Check Your Direct Deposit Details

Refunds are processed fastest via direct deposit, which has become the preferred payment method for the IRS.

However, entering the wrong account or routing number can delay a refund for weeks. In some cases, it may even send funds to the wrong bank account. A careful review of banking information is essential before submitting your return.

Do Not Forget The Signature

One surprisingly common error involves returning values without being signed. Without a signature and date, the IRS cannot process the filing. This rule applies whether the return is submitted electronically or by paper. After completing the form, always confirm that the return has been properly signed before sending it.

Understand April 15 Deadline

Missing the filing deadline can be expensive. The standard penalty for failing to file is typically 5 per cent of unpaid tax for each month the return is late, up to a maximum of 25 per cent. Filing but failing to pay generally carries a smaller monthly penalty of about 0.5 per cent.

Importantly, requesting an extension only delays the filing requirement. It does not delay payment. Any estimated tax owed should still be paid by April 15 to avoid penalties.

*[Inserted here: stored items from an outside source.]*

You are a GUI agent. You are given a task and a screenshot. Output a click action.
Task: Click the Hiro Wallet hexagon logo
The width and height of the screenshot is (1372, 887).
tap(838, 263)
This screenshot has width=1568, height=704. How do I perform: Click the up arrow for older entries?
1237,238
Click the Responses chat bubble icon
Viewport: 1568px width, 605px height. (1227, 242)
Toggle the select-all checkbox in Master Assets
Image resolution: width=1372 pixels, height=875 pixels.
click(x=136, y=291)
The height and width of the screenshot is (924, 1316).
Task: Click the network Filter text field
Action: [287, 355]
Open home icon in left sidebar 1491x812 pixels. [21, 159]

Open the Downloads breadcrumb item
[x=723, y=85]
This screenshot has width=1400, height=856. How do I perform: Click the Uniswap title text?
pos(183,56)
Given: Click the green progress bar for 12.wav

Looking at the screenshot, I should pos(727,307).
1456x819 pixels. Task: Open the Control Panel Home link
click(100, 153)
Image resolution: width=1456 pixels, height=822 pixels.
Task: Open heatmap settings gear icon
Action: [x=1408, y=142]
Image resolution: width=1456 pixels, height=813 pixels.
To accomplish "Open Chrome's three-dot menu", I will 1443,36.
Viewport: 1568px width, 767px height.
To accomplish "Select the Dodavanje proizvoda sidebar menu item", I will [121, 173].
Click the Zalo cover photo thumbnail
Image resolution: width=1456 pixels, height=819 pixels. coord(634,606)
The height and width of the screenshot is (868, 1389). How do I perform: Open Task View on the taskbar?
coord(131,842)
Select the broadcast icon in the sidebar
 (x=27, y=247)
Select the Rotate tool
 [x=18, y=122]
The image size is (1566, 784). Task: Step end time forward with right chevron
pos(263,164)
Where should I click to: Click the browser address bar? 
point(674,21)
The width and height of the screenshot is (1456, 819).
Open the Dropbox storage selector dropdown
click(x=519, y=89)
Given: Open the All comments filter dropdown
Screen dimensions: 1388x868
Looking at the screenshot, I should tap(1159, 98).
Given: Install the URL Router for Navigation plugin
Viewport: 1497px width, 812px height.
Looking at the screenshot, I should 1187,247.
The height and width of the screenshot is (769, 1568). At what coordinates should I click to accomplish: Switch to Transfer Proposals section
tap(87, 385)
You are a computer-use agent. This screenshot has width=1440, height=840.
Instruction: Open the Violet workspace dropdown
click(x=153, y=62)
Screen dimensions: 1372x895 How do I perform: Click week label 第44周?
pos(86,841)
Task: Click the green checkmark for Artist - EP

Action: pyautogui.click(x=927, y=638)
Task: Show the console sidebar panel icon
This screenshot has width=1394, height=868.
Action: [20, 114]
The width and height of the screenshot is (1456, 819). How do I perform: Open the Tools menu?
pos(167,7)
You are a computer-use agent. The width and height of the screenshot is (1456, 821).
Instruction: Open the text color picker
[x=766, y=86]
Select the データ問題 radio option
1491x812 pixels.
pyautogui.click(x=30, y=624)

One Last Review Can Save You Money

Tax professionals consistently recommend one final step before filing. Read the entire return again. If possible, set it aside overnight and review it the next day with fresh eyes. Small mistakes become easier to spot when the pressure of filing has eased.

Taxpayers may also still have time to make contributions to retirement accounts, such as an IRA, or to a health savings account. These contributions can reduce taxable income for the previous year if made before the deadline.

With only days remaining before Tax Day, a careful final check could mean the difference between a smooth filing and a costly correction later.